### WHAT THE TASK REQUIRES
When the line containing "- Πολιτική απορρήτου (94, 1954)" is reached, begin reproducing lines exactly and continue through the last line of the records below.

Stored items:
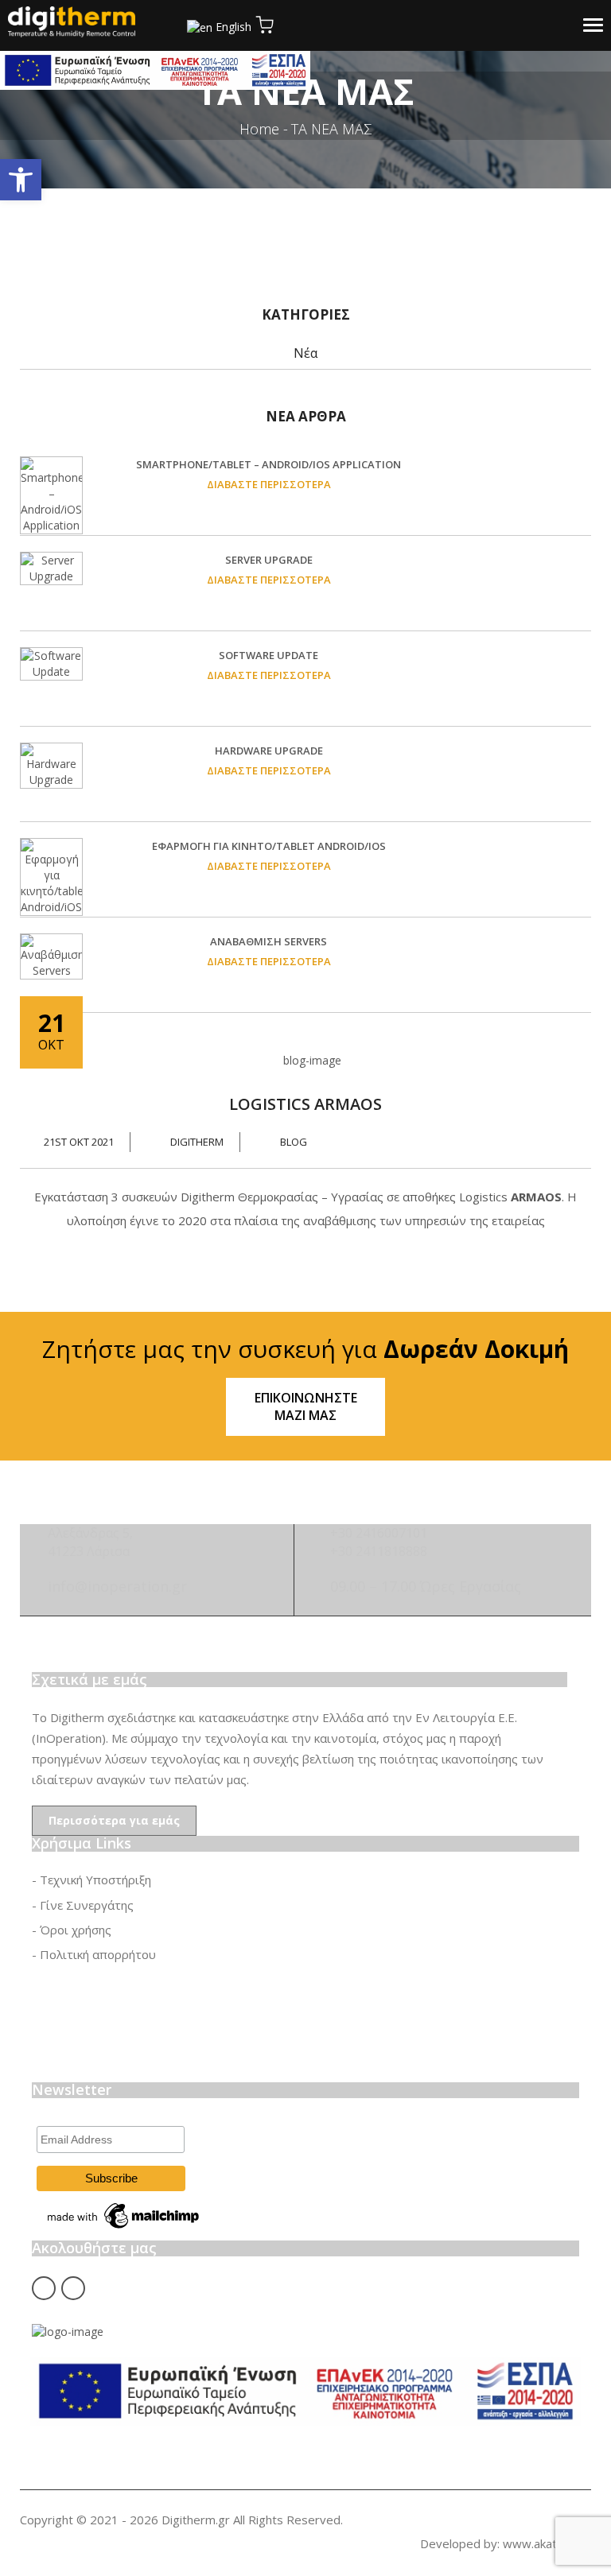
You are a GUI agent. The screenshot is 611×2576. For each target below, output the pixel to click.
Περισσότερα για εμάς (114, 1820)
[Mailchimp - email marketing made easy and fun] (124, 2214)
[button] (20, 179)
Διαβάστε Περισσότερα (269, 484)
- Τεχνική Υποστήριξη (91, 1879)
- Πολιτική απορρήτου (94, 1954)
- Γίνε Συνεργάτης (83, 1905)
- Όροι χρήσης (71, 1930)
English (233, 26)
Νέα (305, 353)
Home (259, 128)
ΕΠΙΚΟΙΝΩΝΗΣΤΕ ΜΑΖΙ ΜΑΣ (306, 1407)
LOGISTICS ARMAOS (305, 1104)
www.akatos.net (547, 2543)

### EXERCISE RESULT
- Πολιτική απορρήτου (94, 1954)
- Γίνε Συνεργάτης (83, 1905)
- Όροι χρήσης (71, 1930)
English (233, 26)
Νέα (305, 353)
Home (259, 128)
ΕΠΙΚΟΙΝΩΝΗΣΤΕ ΜΑΖΙ ΜΑΣ (306, 1407)
LOGISTICS ARMAOS (305, 1104)
www.akatos.net (547, 2543)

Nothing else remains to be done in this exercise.